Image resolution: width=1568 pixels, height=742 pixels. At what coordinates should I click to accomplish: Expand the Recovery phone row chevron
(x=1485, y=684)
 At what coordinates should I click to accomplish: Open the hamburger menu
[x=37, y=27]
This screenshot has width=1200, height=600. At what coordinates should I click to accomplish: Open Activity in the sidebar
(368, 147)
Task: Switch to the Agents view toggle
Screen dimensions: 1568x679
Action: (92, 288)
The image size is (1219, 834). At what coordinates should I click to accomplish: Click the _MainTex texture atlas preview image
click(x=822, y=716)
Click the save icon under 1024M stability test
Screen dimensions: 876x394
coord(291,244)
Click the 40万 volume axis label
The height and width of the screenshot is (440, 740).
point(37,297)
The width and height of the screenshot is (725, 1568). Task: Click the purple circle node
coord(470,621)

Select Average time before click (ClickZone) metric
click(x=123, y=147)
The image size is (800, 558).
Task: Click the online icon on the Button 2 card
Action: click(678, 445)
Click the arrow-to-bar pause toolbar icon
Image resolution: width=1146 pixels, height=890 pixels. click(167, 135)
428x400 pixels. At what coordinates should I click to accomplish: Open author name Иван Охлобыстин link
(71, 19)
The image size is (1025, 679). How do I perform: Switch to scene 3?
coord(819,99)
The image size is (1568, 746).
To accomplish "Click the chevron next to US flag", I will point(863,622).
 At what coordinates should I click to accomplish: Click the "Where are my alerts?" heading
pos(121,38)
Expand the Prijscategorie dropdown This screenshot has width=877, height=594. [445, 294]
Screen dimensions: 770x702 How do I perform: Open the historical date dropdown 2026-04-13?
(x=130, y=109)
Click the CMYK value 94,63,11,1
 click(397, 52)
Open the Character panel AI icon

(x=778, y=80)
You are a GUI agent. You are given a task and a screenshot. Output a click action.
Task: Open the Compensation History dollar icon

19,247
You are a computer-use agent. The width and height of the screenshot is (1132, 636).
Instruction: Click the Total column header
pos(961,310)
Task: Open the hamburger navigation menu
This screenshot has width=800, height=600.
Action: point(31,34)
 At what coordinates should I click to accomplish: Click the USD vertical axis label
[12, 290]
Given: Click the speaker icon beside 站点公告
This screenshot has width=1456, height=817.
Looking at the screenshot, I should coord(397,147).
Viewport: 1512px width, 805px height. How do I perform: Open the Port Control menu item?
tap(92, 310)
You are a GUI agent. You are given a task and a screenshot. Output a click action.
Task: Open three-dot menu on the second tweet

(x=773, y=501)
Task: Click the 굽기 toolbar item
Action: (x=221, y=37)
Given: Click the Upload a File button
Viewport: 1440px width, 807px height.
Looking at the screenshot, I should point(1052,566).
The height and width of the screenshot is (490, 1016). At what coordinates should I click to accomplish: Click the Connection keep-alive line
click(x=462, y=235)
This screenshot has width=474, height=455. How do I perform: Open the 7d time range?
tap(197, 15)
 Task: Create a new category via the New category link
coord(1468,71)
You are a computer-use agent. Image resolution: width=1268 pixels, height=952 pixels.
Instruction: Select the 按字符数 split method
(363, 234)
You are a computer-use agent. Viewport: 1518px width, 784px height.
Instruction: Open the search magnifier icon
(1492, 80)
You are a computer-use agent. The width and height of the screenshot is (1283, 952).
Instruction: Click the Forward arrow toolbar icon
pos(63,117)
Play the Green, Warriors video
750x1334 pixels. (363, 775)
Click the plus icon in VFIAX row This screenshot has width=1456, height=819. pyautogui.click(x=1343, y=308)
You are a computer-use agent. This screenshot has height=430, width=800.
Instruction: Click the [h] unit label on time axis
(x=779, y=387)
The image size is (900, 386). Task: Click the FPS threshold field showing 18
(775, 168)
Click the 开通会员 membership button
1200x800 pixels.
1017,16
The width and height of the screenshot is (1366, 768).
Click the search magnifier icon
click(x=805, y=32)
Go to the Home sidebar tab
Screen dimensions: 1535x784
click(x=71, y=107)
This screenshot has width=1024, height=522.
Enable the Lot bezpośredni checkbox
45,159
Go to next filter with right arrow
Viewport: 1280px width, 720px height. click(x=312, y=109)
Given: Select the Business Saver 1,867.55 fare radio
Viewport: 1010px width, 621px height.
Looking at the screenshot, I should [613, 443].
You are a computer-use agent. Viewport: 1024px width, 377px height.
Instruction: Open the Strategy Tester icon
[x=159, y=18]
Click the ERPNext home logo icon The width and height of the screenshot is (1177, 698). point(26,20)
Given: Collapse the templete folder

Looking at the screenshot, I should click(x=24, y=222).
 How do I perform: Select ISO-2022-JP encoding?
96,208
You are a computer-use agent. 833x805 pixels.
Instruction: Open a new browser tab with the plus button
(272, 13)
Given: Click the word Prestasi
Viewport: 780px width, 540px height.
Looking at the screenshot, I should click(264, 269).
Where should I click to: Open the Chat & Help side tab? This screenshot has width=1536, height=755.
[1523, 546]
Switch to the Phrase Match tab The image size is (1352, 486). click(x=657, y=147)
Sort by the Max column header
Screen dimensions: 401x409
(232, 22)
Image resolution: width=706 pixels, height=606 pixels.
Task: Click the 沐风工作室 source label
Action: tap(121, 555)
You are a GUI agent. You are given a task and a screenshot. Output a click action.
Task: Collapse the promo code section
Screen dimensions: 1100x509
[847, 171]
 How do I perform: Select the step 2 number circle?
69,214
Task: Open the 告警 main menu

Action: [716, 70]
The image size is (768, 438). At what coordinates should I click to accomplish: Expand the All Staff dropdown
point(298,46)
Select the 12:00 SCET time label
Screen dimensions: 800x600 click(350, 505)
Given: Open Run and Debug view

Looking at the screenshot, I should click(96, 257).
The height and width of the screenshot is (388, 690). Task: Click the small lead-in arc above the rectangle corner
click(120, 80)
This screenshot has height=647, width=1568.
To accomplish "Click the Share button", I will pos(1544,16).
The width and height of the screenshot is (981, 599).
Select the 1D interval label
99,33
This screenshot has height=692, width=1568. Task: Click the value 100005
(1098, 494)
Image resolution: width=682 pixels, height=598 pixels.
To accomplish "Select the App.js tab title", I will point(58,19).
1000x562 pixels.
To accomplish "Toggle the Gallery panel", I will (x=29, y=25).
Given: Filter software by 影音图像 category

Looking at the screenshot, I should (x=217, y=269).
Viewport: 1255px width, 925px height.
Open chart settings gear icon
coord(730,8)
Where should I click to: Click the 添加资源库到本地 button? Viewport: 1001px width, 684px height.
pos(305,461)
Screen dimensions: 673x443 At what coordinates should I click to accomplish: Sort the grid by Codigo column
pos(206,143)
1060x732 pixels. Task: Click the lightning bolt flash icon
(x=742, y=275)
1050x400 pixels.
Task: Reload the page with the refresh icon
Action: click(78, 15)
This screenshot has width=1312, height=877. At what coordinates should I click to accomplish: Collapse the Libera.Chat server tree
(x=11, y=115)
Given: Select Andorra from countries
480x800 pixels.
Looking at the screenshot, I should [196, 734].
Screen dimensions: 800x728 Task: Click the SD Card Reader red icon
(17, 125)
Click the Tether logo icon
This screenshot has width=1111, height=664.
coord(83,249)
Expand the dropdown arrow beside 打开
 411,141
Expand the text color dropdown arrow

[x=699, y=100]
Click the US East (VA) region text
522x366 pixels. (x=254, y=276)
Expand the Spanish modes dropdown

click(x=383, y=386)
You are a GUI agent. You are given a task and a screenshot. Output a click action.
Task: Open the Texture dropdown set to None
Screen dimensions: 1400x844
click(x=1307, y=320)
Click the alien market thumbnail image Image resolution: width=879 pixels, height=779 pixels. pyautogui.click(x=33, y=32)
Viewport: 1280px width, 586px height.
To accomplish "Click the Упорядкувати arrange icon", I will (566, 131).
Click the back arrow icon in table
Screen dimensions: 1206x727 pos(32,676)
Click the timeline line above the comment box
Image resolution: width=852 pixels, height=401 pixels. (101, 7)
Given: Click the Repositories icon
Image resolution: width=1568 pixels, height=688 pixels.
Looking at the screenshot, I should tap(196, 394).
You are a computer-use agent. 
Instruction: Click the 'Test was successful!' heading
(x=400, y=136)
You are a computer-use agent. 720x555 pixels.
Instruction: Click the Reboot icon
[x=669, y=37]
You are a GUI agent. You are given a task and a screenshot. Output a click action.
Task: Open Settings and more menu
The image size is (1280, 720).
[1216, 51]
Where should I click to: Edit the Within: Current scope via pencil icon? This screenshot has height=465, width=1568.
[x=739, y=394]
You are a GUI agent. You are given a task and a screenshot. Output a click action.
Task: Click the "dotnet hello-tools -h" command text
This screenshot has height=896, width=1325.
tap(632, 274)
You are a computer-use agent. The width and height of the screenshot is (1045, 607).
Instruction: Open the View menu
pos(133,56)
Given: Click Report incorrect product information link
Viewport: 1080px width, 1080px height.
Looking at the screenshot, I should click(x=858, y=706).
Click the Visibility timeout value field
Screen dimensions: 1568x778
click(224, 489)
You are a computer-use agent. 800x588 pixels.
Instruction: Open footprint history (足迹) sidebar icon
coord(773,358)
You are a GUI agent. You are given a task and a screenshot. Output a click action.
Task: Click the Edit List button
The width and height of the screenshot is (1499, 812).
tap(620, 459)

───

_EXERCISE_: Sift the material for lines with the string "pyautogui". Copy each one found.

_FINISHED EXERCISE_:
Click the plus icon in VFIAX row This screenshot has width=1456, height=819. pyautogui.click(x=1343, y=308)
Click the alien market thumbnail image Image resolution: width=879 pixels, height=779 pixels. pyautogui.click(x=33, y=32)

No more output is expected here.